Non-renewable resource
Earth materials that are either entirely irreplaceable or only replenish over vast geological timescales, requiring a circular model to prevent depletion. Example: Mineral deposits like lithium, silver, and copper.
Renewable energy
Power derived from natural sources that continuously replenish and cannot be depleted by human use. Example: Electricity generated by offshore wind turbines or solar panels.
Non-renewable energy
Power derived from finite sources that are destroyed upon use and will eventually be exhausted. Example: Power generated by combusting fossil fuels like coal, oil, and natural gas.
Energy storage system
Technology used to capture and hold surplus power for later use, crucial for smoothing out the intermittent supply of weather-dependent power sources. Example: Large-scale lithium-ion batteries or pumped hydroelectricity facilities.
Solid Domestic Waste (SDW)
Everyday physical garbage or trash discarded by residential households. Example: Discarded cardboard packaging, kitchen food scraps, and old clothing.

-.-.-

*JOB 1*
What does the glossary give as an example of an energy storage system?
*JOB 2*
For each statement, decide whether the glossary supports it, answering yes or no and quoting the words that settle it: (a) Renewable energy comes from sources that human use cannot deplete. (b) Solid domestic waste is garbage discarded by businesses. (c) Lithium is an example of a non-renewable resource.

*INFORMATION PROVIDED*
-.-.-

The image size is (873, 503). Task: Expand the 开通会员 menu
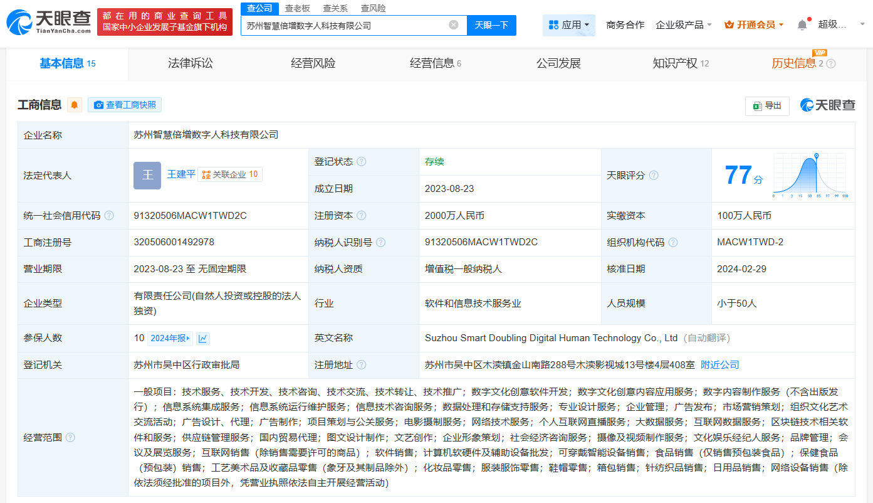[754, 25]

-.-.-

*EXPECTED ANSWER 1*
Large-scale lithium-ion batteries or pumped hydroelectricity facilities.

*EXPECTED ANSWER 2*
(a) Yes: "continuously replenish and cannot be depleted by human use."
(b) No: "discarded by residential households."
(c) Yes: "Mineral deposits like lithium, silver, and copper."